Not being able to retain memories is by far one of the toughest aspects for me. During my time in rehab and outpatient speech therapy, improving my memory was one of the main goals we focused on. To put things into perspective, my memory was so impaired in the hospital that every time I woke up, I asked my mother, “Where am I?” (That was the amnesia.)

Over time, I’ve made significant progress. While I still have a long way to go, I’ve developed an “it is what it is” attitude about it. Interestingly, I can remember events from my childhood—particularly my pre-adolescent years—better than my teenage years or anything beyond. My long-term memory is relatively solid, but my short-term memory? That’s where I struggle. It’s not completely terrible, but if I don’t use one of my memory techniques, I’m almost guaranteed to forget something shortly after it’s told to me.

Coping with Memory Loss: Techniques That Help

One technique I rely on to this day is repetition. Anytime someone tells me something I know is important, I repeat it continually in my head until it sticks. It’s not foolproof, but it helps tremendously.

I also make a habit of writing things down. Sticky notes are my go-to—placing them on my mirror is particularly effective because I can’t miss them when I’m getting ready for the day. I also keep a dry-erase calendar to track important dates, which has been incredibly helpful as a parent for managing school events and appointments. It gives me peace of mind and makes life feel a little more manageable.

The Pros and Cons of Forgetting

Experiencing memory loss obviously has its cons, but believe it or not, there are some pros as well. For one, I have no recollection of my accident at all. On the downside, loud noises make my heart race, and I experience blank flashbacks. I can’t be around loud noises too much because they make it difficult for me to focus, and I start feeling anxious.

As for the pros, the fact that I don’t have to relive my accident is a blessing. I don’t have to think about the panic that may have set in once I got hit, or feel the roof of my car slice my scalp, or my head banging on the steering wheel. Those aren’t memories I would want to keep. On a lighter note, I can’t remember what I forgot—so it doesn’t weigh on me as much.

Still, memory loss can be frustrating when friends and family try to jog my memory. They’ll tell the whole story, list names, and share details, but it still takes time for me to recall things. Sometimes, weeks later, I’ll have an epiphany, remember the story they told me, and finally recall it from my point of view.

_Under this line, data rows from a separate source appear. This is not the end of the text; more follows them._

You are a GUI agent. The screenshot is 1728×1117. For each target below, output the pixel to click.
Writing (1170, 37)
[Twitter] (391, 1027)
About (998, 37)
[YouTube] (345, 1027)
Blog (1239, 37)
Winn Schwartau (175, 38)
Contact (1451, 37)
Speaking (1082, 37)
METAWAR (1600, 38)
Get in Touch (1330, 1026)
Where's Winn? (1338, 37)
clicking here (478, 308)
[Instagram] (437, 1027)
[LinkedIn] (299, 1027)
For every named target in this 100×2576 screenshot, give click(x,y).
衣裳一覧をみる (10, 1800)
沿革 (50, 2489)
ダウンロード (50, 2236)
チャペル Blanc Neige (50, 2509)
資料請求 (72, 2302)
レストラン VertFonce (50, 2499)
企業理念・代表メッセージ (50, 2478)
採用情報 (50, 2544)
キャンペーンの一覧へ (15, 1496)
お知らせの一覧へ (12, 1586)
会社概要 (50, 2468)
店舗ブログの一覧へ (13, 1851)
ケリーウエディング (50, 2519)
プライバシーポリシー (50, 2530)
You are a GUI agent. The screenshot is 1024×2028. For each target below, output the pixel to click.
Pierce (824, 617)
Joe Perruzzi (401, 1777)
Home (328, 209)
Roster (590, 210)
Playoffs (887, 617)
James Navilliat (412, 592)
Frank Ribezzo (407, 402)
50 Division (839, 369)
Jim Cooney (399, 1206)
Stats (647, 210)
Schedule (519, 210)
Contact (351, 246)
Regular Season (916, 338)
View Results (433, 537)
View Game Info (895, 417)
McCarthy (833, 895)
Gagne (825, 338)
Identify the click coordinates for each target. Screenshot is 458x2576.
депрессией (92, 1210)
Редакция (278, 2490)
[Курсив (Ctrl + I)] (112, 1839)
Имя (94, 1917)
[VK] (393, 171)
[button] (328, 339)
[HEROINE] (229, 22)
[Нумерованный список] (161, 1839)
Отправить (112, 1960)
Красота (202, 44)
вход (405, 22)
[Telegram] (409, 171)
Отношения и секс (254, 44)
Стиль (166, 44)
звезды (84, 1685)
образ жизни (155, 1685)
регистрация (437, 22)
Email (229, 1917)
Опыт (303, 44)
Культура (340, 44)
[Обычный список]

Parenthood and the Motivation to Remember

Now that I have a child, I’ve made it my mission to remember everything I can, especially when it comes to her school events and milestones. I continually replay moments in my head—like the time I was in labor, her first day home, the time she spent with my grandmother, and everything from her newborn days.

Becoming a parent has motivated me in ways I never imagined when it comes to living with a TBI. When my daughter gets older, I plan to share my story with her. I want her to feel proud and think, “My mom survived a life-threatening accident, and now look at her—an inspiration to others. If she can accomplish so much with a TBI, then I can do anything too.”

Having a disability doesn’t mean you can’t accomplish your goals. It may take longer than I’d like, but every day I show up for myself, I get one step closer. My daughter doesn’t see or even understand my TBI. I try not to let it affect our day-to-day life. Some days, because of work, I get so mentally exhausted that I don’t have the energy to do activities with her like I’d want. But even then, on my good days, I make sure to make them count.

Finding New Ways to Hold Onto Memories

While I still have my struggles, I’m proud of how far I’ve come. Memory loss has shaped my journey, but it doesn’t define me—and every day, I find new ways to make the moments that matter stick.

Recently, I’ve started taking more photos and videos so I can have memories to look back on. These little things help me keep the most important moments alive, even when my mind doesn’t always cooperate.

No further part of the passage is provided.